Lastly, we are excited about the ability to support agency captive programmes for retail and wholesale firms, now that Vermont has expanded its law to allow such programmes.

How do you expect Green Mountain to expand over the next 12 months? Are there any plans in place?

Over the past six months I have been working with Green Mountain’s board to develop a strategic marketing initiative that is going to build the Green Mountain brand and implement a focused marketing effort that leverages our collective relationships.

We rolled out the Green Mountain website in August, and to help our brokerage partners and prospects recall our brand, we’ve started to use the tag line ‘Go Captive. Go Green’. The new tag line helps make it easy to remember us.

What trends are you seeing in the US captive industry?

Generally speaking, the biggest trend is really not a trend—captives continue to be used in the US despite an enduring soft commercial market. Aside from that, we are witnessing a surge in using captives for medical stop-loss plans, particularly for groups of mid-sized employers.

I find this trend similar to the growth of commercial lines group captives, which trace their beginnings to the late 1970s and early 80s. In both cases, there was a disruption in the insurance marketplace.

We expect the rise in the popularity of medical stop-loss captives to continue. Pushing that growth are benefit brokers, carriers and diversified insurance intermediaries. We are also seeing an increase in interest around agency captives, for both employee benefits and commercials lines. On the other hand, the interest level in small captives seems to have eased up, given the Internal Revenue Service’s intense efforts to quell the growth of this segment of the market.

What challenges do you think are the biggest concern in the US captive industry?

Finding and nurturing new talent into the insurance and captive industry is a big challenge. Insurance is not sexy nor is it a career that most people think of pursuing, however, I do believe we can attract talent by promoting our industry as one that rewards entrepreneurs, especially when integrating the use of technology, predictive analytics and paradigm changes. Like one of my favourite books states: “Sacred Cows make the Best Burgers.”

The author Robert Kriegel explains that just because we “always did it that way” we shouldn’t keep on doing it. What better example than Lemonade, the peer-to peer risk-sharing business model that is changing how personal insurance is provided.

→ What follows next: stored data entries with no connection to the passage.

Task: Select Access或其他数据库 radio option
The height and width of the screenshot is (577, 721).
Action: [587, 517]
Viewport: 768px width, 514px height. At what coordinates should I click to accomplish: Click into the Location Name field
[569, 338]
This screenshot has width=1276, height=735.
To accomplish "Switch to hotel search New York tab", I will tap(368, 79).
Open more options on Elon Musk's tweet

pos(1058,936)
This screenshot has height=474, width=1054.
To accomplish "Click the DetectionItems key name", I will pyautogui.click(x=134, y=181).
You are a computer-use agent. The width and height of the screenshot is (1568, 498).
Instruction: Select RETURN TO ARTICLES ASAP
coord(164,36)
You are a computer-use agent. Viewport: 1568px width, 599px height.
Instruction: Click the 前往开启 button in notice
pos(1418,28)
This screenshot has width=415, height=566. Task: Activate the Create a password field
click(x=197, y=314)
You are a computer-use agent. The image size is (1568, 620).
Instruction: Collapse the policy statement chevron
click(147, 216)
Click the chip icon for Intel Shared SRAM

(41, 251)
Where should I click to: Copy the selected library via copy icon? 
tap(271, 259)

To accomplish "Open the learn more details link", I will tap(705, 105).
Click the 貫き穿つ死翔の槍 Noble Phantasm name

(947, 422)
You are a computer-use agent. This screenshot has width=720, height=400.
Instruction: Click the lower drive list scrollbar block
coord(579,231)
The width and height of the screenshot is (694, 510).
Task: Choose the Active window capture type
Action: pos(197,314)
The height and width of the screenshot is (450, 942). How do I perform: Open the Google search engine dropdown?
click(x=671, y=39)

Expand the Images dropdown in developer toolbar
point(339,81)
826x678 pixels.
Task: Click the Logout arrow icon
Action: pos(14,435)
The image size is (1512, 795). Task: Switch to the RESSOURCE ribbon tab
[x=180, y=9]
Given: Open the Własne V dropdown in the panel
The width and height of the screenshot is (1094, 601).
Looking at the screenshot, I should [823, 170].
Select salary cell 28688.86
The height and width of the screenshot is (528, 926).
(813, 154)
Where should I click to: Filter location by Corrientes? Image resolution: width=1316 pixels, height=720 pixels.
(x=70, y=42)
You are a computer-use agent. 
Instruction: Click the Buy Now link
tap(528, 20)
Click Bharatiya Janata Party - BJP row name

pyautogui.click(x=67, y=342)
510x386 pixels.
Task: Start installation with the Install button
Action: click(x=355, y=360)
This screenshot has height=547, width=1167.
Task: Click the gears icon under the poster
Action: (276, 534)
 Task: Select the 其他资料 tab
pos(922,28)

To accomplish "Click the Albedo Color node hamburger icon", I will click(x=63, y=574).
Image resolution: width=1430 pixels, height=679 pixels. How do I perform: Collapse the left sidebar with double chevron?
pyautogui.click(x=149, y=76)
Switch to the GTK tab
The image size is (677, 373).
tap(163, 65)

Why did Green Mountain domicile in Vermont? And how does the state differ from other domiciles?

Green Mountain was purposely designed to be a turnkey captive insurance alternative for organisations looking for an onshore captive solution.

While Vermont is credited with being the first US captive domicile passing protected cell captive insurance legislation in 1999, there were other domiciles with similar cell legislation by the time Green Mountain was incorporated in 2012.

However, by selecting Vermont, clients of Green Mountain would also be the beneficiaries of the state’s highly commended governance and regulatory environment.

Vermont has experienced regulators, and staff could help Green Mountain in meeting the needs of different owners and a range of captive structures so often presented in a cell captive format.